Content: Parameter estimation is very important for identifying system static and dynamic models, because these essential parameters are known to be generally the certainty of the system's probability deterministic properties. The maximum likelihood method is based on probability statistics elements. These two lead to the formation of a maximum likelihood parameter estimation, which is considered to be one of the classical probability Bayesian methods. Maximum likelihood estimation has an attractive limiting nature of consistency, asymptotic normality and efficiency. It is widely used in aircraft dynamic parameter identification, leading to inertial instrument error coefficient estimation and traffic engineering flow monitoring.
So far, several optimization methods have been proposed to solve the maximum likelihood parameter estimation problem. It is roughly divided into three categories, conventional analytical methods, traditional numerical approximation and biological heuristic optimization methods.

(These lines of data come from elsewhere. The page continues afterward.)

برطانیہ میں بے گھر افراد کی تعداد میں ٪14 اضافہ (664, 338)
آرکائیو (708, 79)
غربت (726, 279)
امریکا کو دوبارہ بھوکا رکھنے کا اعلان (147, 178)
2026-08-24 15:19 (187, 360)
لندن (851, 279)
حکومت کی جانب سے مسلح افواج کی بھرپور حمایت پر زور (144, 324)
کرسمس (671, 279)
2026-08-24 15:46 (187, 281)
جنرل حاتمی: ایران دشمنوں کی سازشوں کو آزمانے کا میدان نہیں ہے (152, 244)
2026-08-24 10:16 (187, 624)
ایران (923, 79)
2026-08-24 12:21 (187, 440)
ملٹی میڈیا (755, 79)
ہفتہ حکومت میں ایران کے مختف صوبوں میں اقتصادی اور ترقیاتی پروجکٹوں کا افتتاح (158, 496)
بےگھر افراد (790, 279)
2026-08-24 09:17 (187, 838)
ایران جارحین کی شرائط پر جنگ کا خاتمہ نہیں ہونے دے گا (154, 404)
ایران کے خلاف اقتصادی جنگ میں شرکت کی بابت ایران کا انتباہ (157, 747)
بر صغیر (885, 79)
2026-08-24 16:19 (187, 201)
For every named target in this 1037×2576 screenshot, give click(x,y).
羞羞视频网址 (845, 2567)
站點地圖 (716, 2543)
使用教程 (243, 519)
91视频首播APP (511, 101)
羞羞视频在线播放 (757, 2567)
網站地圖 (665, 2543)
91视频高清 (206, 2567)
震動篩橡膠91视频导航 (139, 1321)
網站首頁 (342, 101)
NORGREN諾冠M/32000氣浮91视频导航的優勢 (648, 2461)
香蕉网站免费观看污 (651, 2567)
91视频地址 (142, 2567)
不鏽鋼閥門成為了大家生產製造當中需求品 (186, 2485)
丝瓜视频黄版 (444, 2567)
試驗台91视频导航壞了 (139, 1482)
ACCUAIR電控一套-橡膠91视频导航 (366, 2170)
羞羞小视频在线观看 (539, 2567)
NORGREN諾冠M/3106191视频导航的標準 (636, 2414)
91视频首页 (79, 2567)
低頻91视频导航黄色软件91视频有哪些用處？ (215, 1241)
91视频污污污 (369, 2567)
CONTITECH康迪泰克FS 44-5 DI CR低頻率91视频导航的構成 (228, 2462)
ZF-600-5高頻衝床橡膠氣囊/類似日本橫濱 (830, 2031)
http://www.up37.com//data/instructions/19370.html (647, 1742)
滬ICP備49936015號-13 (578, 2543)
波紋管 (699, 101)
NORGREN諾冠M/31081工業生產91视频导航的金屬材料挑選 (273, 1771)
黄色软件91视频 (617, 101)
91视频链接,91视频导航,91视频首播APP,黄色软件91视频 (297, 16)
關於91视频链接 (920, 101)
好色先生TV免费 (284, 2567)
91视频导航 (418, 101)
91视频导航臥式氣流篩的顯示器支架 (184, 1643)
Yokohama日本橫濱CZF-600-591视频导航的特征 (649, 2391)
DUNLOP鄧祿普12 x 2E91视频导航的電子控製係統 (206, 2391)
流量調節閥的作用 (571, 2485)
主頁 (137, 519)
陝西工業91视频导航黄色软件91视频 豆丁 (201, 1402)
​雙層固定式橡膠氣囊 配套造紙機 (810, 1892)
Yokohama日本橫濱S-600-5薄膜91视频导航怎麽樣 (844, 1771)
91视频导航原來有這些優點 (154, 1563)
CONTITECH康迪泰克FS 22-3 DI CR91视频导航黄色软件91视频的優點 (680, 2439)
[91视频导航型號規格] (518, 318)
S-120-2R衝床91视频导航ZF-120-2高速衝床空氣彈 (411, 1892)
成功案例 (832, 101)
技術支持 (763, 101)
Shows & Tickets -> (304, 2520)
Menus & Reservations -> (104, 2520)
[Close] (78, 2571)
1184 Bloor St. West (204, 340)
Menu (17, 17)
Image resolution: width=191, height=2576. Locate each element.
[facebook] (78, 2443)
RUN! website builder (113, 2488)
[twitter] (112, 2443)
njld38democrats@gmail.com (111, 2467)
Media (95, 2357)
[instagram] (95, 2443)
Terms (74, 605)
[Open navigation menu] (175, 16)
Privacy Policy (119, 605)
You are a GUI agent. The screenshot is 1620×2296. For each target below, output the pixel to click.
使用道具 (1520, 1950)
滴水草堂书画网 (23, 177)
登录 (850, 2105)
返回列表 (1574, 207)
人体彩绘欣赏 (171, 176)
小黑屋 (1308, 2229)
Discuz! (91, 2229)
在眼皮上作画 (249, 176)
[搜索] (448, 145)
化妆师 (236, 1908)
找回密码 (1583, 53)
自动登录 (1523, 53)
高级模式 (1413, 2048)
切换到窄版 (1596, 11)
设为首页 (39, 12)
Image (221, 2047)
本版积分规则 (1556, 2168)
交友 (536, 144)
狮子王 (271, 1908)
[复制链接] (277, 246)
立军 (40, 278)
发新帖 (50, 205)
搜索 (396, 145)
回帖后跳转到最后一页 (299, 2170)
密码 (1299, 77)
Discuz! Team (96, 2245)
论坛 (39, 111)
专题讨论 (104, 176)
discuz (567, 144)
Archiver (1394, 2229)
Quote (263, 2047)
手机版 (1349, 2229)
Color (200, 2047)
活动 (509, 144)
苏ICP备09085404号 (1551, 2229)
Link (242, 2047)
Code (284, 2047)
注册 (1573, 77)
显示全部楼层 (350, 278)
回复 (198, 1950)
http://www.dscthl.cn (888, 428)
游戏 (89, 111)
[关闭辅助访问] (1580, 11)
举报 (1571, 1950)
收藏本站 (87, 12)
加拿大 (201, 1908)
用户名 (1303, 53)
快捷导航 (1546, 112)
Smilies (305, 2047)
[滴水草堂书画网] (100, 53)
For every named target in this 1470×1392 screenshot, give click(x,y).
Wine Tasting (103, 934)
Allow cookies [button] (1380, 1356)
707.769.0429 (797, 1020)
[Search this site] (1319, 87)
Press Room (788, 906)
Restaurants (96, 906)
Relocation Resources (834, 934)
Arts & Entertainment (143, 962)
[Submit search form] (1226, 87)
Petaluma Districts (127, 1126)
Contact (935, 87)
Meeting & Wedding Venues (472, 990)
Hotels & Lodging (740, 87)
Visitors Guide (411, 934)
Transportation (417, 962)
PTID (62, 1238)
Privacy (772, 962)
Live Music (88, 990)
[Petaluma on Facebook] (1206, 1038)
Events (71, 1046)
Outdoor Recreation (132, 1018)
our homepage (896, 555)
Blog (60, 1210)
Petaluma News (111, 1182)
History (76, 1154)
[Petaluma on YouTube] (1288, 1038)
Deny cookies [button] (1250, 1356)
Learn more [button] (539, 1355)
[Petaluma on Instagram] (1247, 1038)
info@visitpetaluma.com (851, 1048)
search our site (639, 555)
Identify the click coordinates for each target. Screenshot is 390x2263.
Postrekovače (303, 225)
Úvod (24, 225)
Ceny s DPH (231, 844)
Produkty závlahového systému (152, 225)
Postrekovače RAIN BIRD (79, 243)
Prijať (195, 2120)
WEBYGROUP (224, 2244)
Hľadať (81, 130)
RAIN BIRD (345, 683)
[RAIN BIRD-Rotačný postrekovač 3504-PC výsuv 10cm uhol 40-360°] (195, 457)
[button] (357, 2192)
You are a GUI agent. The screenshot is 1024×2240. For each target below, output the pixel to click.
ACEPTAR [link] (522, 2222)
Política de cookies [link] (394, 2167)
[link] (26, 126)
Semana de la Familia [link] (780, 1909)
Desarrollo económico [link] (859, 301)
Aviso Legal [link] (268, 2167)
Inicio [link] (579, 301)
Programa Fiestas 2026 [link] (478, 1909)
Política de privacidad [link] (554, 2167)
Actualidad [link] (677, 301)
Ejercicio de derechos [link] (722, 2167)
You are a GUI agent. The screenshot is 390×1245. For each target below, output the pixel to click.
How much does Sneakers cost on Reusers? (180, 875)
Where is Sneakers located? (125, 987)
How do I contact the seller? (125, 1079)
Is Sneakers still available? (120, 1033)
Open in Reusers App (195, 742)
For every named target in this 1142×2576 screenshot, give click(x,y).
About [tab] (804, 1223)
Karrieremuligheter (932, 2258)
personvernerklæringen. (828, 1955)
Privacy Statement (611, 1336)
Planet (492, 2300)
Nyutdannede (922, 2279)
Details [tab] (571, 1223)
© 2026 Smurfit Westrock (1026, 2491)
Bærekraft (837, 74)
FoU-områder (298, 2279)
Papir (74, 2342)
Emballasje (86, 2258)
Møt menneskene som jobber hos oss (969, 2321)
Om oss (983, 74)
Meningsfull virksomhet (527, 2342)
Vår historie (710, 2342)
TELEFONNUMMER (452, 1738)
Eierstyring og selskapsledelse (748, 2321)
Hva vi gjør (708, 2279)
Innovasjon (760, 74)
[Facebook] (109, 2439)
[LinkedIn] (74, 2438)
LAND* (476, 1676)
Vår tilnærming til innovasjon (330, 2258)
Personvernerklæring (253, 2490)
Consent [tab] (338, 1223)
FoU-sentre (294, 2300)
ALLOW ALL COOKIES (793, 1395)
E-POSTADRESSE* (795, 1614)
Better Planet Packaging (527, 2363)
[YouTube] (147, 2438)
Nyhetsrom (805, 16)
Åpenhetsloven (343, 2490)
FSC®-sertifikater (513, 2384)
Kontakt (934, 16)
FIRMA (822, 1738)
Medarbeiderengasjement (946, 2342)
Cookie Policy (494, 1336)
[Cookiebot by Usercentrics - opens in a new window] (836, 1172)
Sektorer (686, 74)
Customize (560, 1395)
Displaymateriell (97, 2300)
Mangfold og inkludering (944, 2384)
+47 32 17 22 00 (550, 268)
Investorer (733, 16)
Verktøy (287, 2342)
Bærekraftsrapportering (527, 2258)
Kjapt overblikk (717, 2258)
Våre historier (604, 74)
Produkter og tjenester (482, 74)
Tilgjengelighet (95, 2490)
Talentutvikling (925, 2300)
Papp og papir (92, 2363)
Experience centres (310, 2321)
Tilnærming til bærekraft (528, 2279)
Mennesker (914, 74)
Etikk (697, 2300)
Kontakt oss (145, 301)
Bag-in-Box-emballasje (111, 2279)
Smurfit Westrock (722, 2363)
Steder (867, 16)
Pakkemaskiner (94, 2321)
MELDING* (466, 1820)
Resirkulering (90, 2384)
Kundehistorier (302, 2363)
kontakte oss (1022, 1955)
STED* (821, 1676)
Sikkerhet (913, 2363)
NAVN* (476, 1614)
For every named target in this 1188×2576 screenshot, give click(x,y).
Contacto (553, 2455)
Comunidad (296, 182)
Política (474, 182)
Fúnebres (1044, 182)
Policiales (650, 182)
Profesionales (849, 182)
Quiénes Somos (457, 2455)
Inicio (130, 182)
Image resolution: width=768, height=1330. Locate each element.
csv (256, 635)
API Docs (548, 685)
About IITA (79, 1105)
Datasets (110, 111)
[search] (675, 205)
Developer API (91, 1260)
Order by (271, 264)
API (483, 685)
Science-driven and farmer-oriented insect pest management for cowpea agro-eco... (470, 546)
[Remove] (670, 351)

Nowadays, the maximum likelihood parameter in a static system is usually estimated by traditional analytical methods. However, most of the problems estimated by the maximum likelihood parameter in dynamic systems are highly non-linear, and it is difficult to be solved by conventional analytical methods. Therefore, researchers tend to seek traditional numerical approximation techniques to overcome these difficulties.
Yongzhong Lu and his team made a study on the perspective of bioincentive optimization technology, result of which was published in the journal Autonomous Intelligence. This review attempts to provide a comprehensive view of traditional and bio-stimulus optimization techniques in maximum likelihood parameter estimation to highlight challenges and key issues and to promote further research. The focus of this paper is to study recently used traditional and bio-stimulus optimization techniques in maximum likelihood estimation.
Studies have shown that we need to further improve the traditional numerical approximation techniques in maximum likelihood parameter estimation, and we need to develop hybrid traditional and biological heuristic techniques to estimate the maximum likelihood parameters based on their merits.